Mais recentemente, 2024, o ex-ministro Ciro Gomes atacou a senadora Janaína Farias (PT) ao dizer que ela prestava “serviço particular de harém”. Em 2014, o ex-presidente Jair Bolsonaro afirmou em plenário que a deputada Maria do Rosário (PT) “não merecia ser estuprada” por ser “muito feia” — frase que lhe rendeu condenação na esfera cível, mas que teve denúncia arquivada no STF em 2023.
Silenciadas na política
Mulheres negras são as mais afetadas por esse cenário. Uma pesquisa com 783 mulheres de todas as regiões do país apontou que 52% das negras (pretas e pardas) disseram ter sido excluídas de debates durante suas próprias campanhas eleitorais. A violência, portanto, começa antes mesmo do exercício do mandato.
A Lei 14.192/2021, que tipifica a violência política de gênero, representou um avanço, mas ainda tem alcance limitado: aplica-se apenas a candidatas e detentoras de mandatos eletivos. Além disso, não prevê com clareza o caminho para denúncias, acolhimento e responsabilização.

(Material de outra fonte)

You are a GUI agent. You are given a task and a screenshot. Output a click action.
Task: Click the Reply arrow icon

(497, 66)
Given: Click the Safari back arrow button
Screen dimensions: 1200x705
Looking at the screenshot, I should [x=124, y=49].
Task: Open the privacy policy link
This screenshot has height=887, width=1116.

Apesar das campanhas de combate à violência contra a mulher (concretizadas, na maioria das vezes, em iluminações especiais nos prédios do Congresso), o ambiente simbólico e institucional ainda revela exclusões persistentes: no Senado, onde aconteceu o caso da ministra Marina Silva, as mulheres só conquistaram um banheiro no plenário em 2016 – 55 anos após a inauguração do prédio do Congresso Nacional e 37 anos depois da eleição da primeira senadora do Brasil, Eunice Michiles.

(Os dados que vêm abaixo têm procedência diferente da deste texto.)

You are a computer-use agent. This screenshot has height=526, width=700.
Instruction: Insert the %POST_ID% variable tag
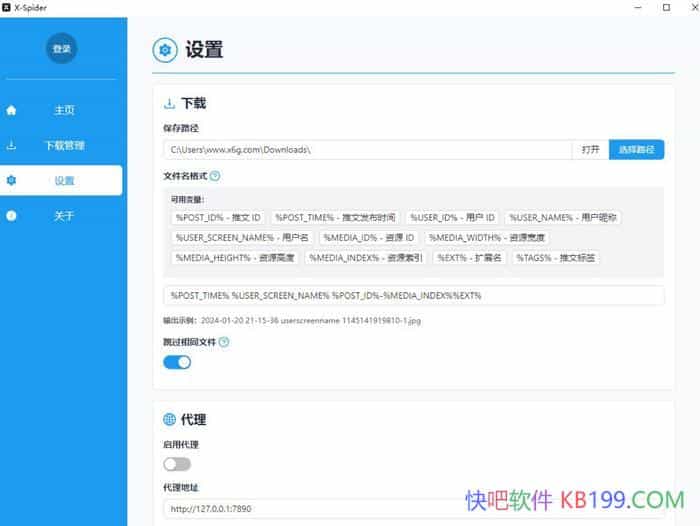(x=218, y=217)
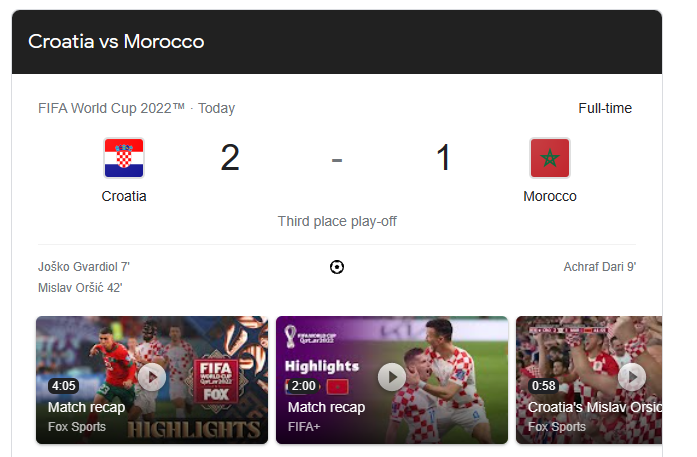
Task: Play the Mislav Orsic clip
Action: (632, 377)
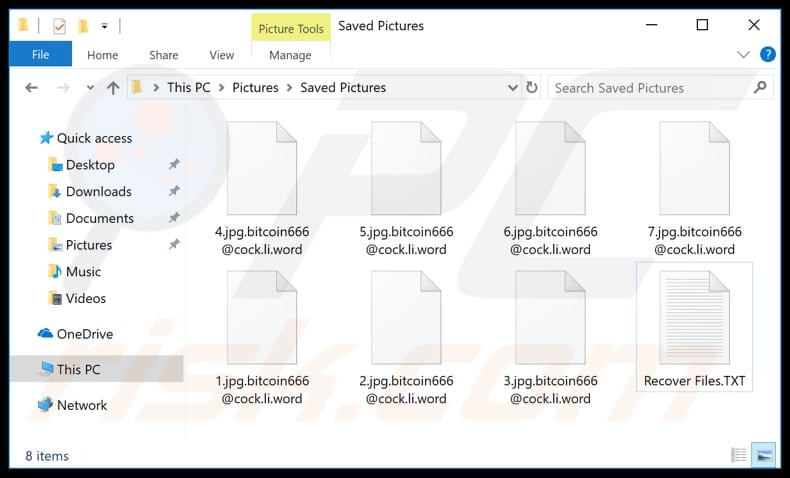This screenshot has width=790, height=478.
Task: Click the Search Saved Pictures field
Action: (x=653, y=88)
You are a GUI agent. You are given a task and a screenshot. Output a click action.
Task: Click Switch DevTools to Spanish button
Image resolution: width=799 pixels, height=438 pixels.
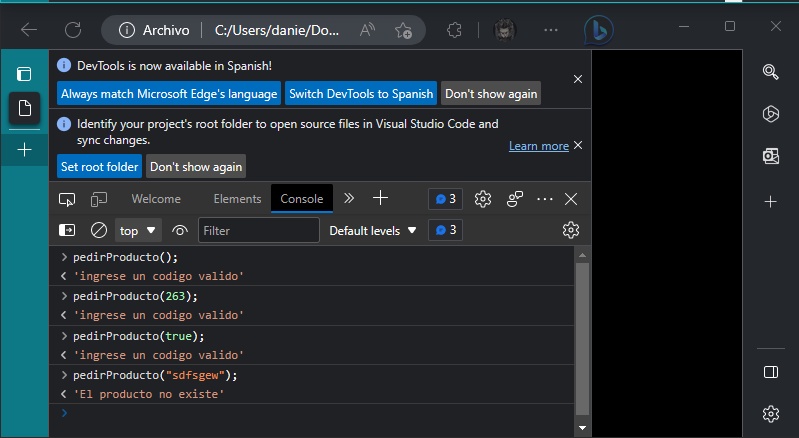click(x=361, y=93)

Mudar o nome é suficiente?
É nesse contexto que a deputada federal Célia Xakriabá (PSOL-MG) apresentou, no início de maio, uma Proposta de Emenda à Constituição (PEC) para rebatizar oficialmente o local como “Câmara dos Deputados e das Deputadas”. Para a congressista, o nome atual perpetua uma “invisibilidade histórica” das mulheres na política e na linguagem institucional. “A arquitetura e a linguagem ainda tratam as mulheres como exceção”, argumentou.
A PEC será analisada pela Comissão de Constituição e Justiça (CCJ). Caso aprovada, precisará do voto de 3/5 da Câmara — ou seja, 308 deputados — em dois turnos de votação para ser promulgada.